◆ **Consigne A**:
Dans l'extrait sur Babylone, recopie le passage qui commence aux mots « L’hiver me porta » et s'arrête après « contradictoires sur elle. », en renommant « Babylone » en « la cité antique ».
◆ **Consigne B**:
Résume sous forme de liste le paragraphe de l'extrait sur Babylone qui débute par « Je projetais de m'y rendre », en gardant ses faits principaux.
◆ **Consigne C**:
Selon l'extrait sur Babylone, à quelle distance de Bagdad se trouve la ville, et dans quelle direction ?

◆ **Extrait du document**:
En réalité, au sixième siècle avant notre ère, une seconde Babylone celle de Nabuchodonosor II, avait été édifiée sur les éléments de la capitale d’Hammurapi.

Je projetais de m’y rendre au début de l’automne car elle n’était pas loin de Bagdad, à 90 kilomètres au sud. Hélas, le 22 septembre 1980, la guerre entre l’Irak et l’Iran éclata. Pendant quarante jours, les avions iraniens survolèrent et bombardèrent la capitale. Ils firent beaucoup de victimes parmi les civils. Je finis, ainsi que les autres habitants de mon quartier, par m’habituer à leurs raids incessants et repris une vie plus normale.

L’hiver me porta à l’étude. J’entrepris de savantes recherches sur le passé prestigieux de Babylone. Je le compris bien, elle était devenue une cité mythique qui se mirait dans les eaux de l’Euphrate, mais aussi dans les anciennes sources juives, grecques et occidentales. Les gens d’autrefois avaient jeté des regards différents et même contradictoires sur elle.

[Entrées tirées d'un recueil]
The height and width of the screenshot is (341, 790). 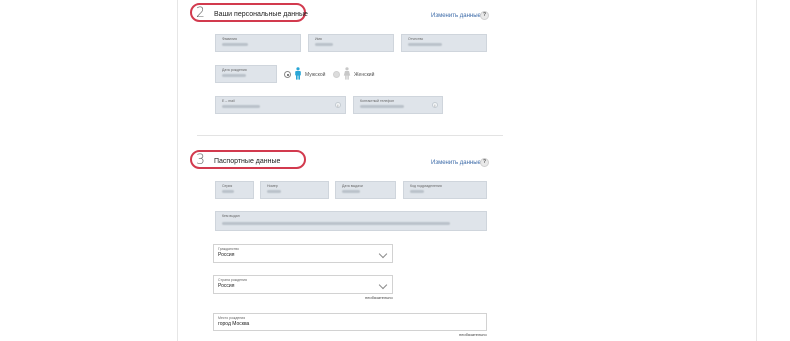 What do you see at coordinates (416, 39) in the screenshot?
I see `field-label: Отчество` at bounding box center [416, 39].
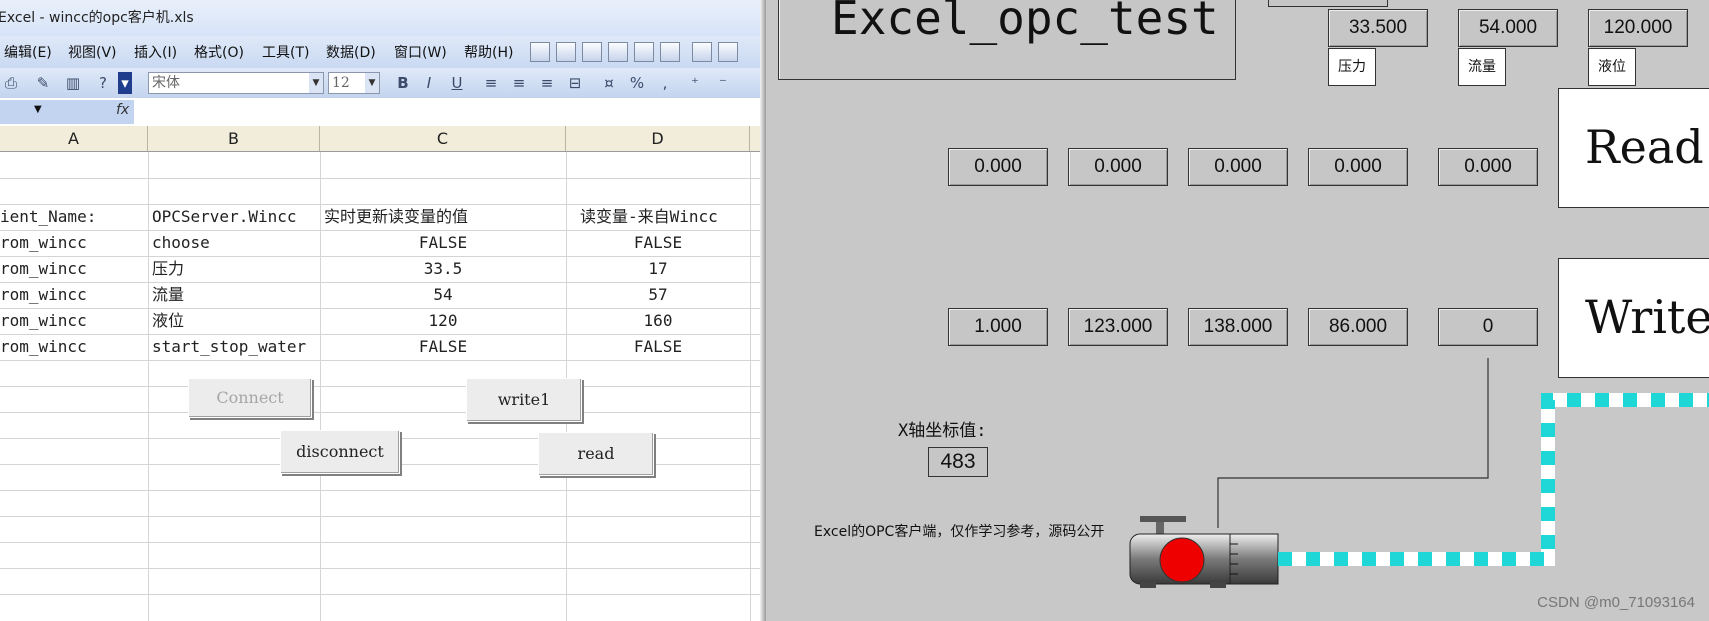 Image resolution: width=1709 pixels, height=621 pixels. I want to click on cell-b4: choose, so click(181, 243).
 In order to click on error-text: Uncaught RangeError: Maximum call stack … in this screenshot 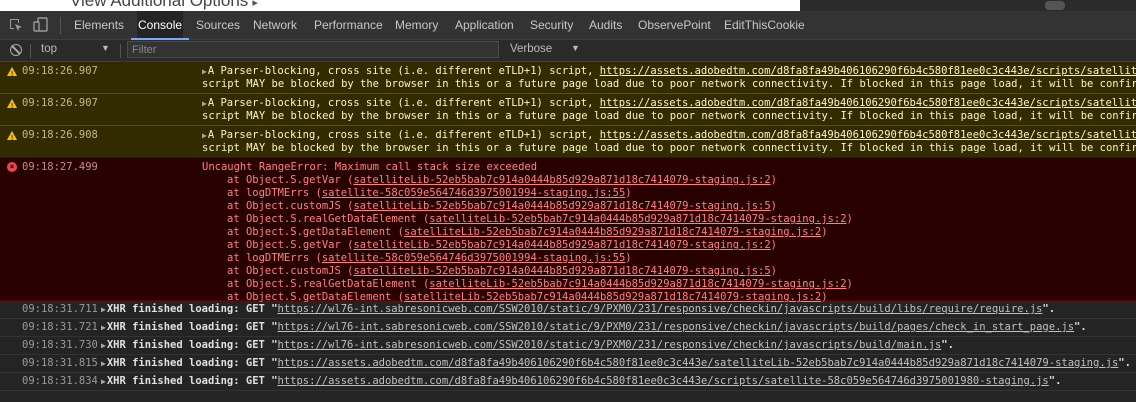, I will do `click(370, 167)`.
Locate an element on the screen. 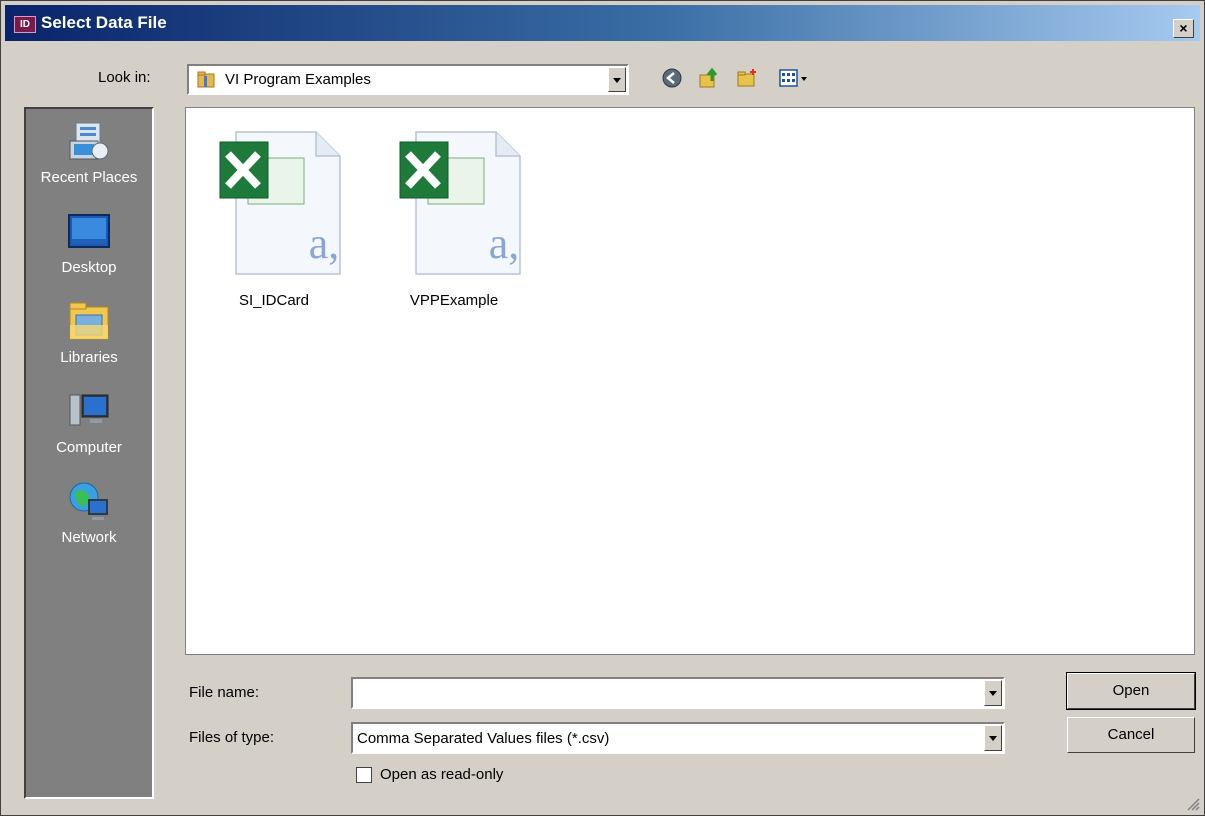 This screenshot has width=1205, height=816. place-libraries: Libraries is located at coordinates (89, 332).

◆ **Réponse rédigée A**:
L’hiver me porta à l’étude. J’entrepris de savantes recherches sur le passé prestigieux de la cité antique. Je le compris bien, elle était devenue une cité mythique qui se mirait dans les eaux de l’Euphrate, mais aussi dans les anciennes sources juives, grecques et occidentales. Les gens d’autrefois avaient jeté des regards différents et même contradictoires sur elle.

◆ **Réponse rédigée B**:
- Un voyage à Babylone, à 90 km au sud de Bagdad, était prévu pour le début de l'automne.
- Le 22 septembre 1980, la guerre entre l'Irak et l'Iran éclate.
- Pendant quarante jours, des avions iraniens bombardent la capitale et font de nombreuses victimes civiles.
- L'auteur du récit et les habitants de son quartier finissent par s'habituer aux raids et reprennent une vie plus normale.

◆ **Réponse rédigée C**:
À 90 kilomètres au sud de Bagdad.